P.S. 22 марта 2004 г. В. Н. Галендеев принес в редакцию вычитанный текст — со следующей репликой: «Вот сегодня было бы совершенно другое интервью, потому что сегодня был хороший урок, студенты радовали. А в прошлый раз я пришел после такого ужаса! Но я все-таки предполагаю, что удачное или неудачное занятие зависит от того, какие МЫ приходим к ним в аудиторию…»

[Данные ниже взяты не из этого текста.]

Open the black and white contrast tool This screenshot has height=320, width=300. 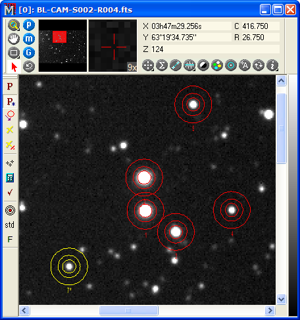(x=203, y=65)
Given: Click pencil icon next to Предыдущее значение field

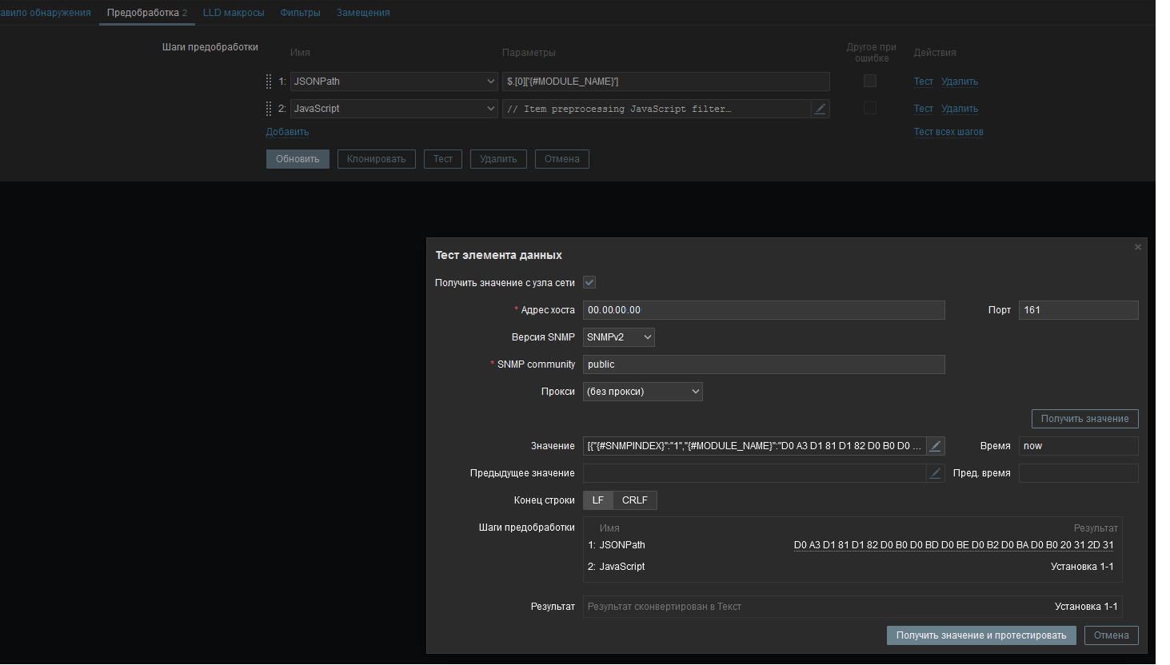Looking at the screenshot, I should (935, 473).
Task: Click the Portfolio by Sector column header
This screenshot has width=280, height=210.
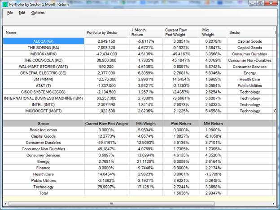Action: point(107,32)
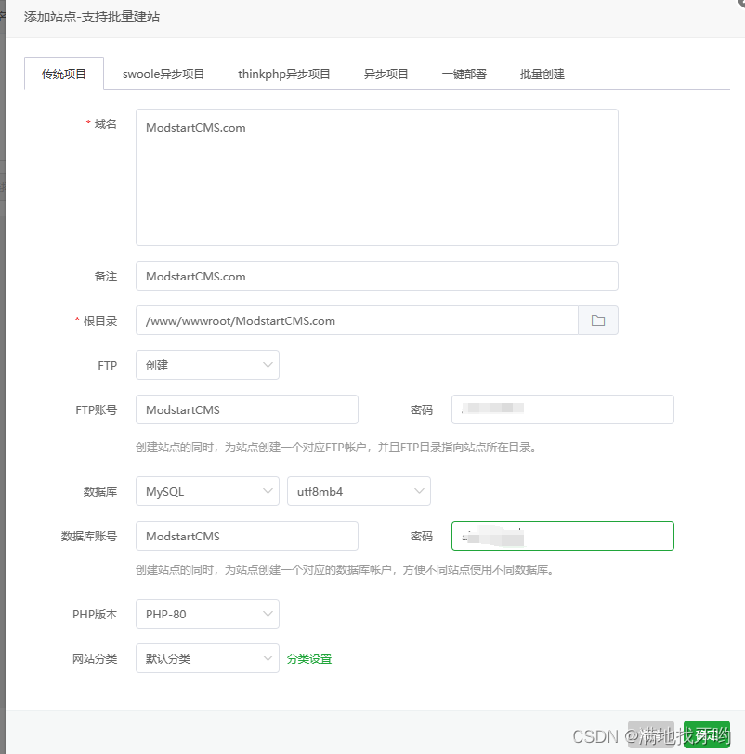Open the utf8mb4 charset dropdown
The height and width of the screenshot is (754, 745).
point(359,491)
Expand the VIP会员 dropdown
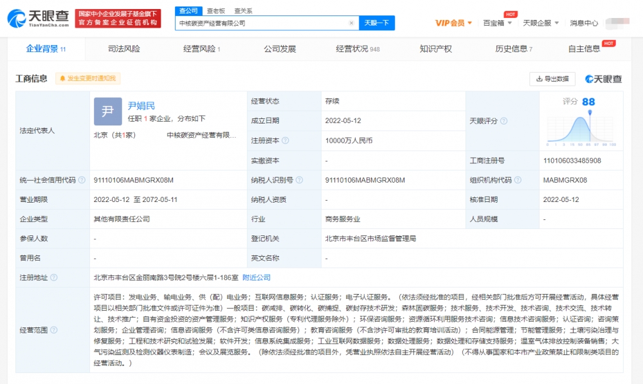 click(x=454, y=23)
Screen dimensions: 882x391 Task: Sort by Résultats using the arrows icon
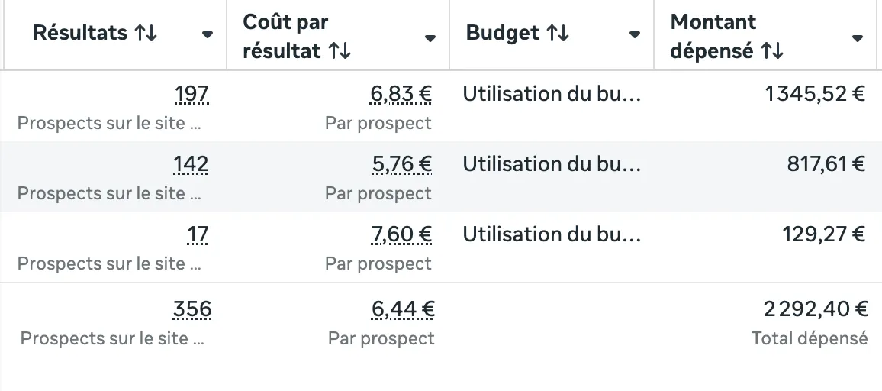[x=146, y=34]
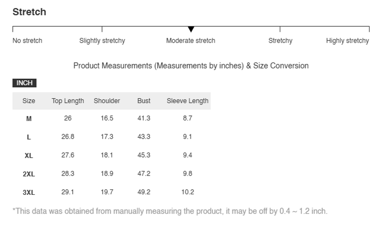The height and width of the screenshot is (229, 381).
Task: Click the Highly stretchy scale label
Action: (x=347, y=41)
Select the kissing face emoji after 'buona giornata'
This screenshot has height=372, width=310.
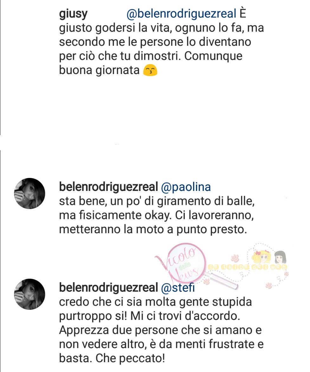point(150,71)
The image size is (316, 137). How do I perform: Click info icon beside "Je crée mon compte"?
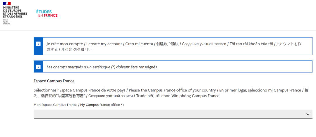coord(38,44)
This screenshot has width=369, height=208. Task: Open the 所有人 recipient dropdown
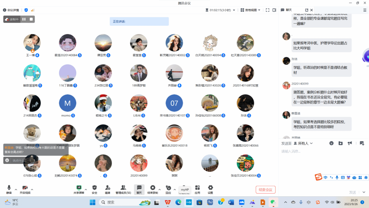tap(303, 143)
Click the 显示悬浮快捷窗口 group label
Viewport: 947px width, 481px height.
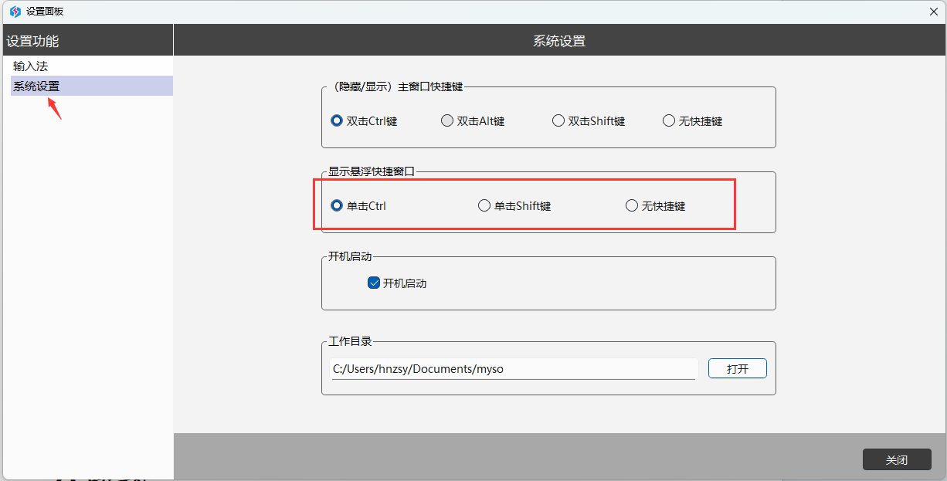coord(372,171)
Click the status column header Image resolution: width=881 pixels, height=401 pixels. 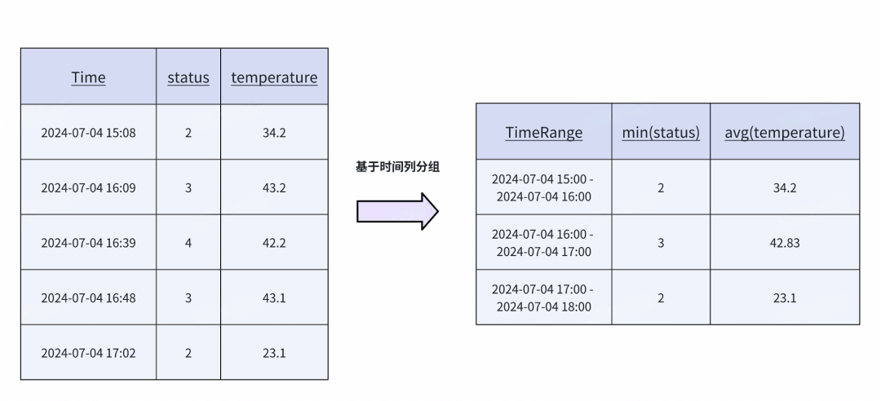[x=188, y=77]
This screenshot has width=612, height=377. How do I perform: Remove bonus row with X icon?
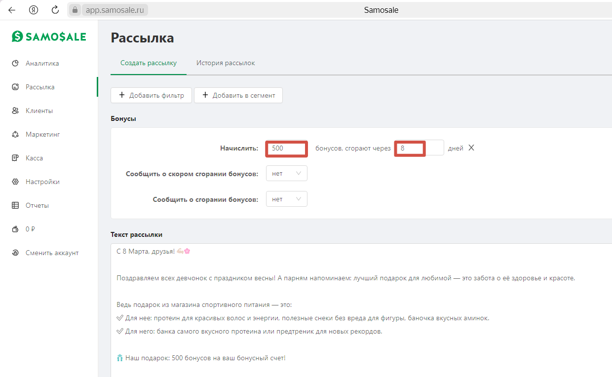click(471, 148)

Петр Семак, заслуженный артист России, актер МДТ — Театра Европы
По-моему, ходят легенды о том, как Валерий Николаевич учил Петю Семака говорить по-русски. У меня был просто жутчайший акцент. В силу того, что я учился в украинской школе, я и мыслил на своем родном языке. Я был иностранцем, как и Регина Лялейките, моя однокурсница, которая приехала из Литвы. Ей тоже было очень трудно, потому что необходимо перестраивать не то что свои мозги — нужно перестраивать свой менталитет. Это очень сложный процесс, потому что ты впитываешь родной язык с молоком матери, буквально от груди. И потом, это связано с актерской профессией, которая предполагает, что ты должен опираться на свою природу, которую ты практически не можешь переделать. Это сложно объяснить, я себя чувствовал лучше и свободнее тогда, когда говорил на своем родном языке или на русском языке, но с акцентом, который мне присущ. На организм и психику шла такая нагрузка, что я долго находился в состоянии тупости, мне казалось, что Галендеев надо мной издевается, что я все произношу правильно, а он издевается. Я единственный, кому он не ставил зачета, и я не получал стипендии, наверное, полтора года. А. И. Кацману он говорил: «Этого хохла не научили говорить по-русски».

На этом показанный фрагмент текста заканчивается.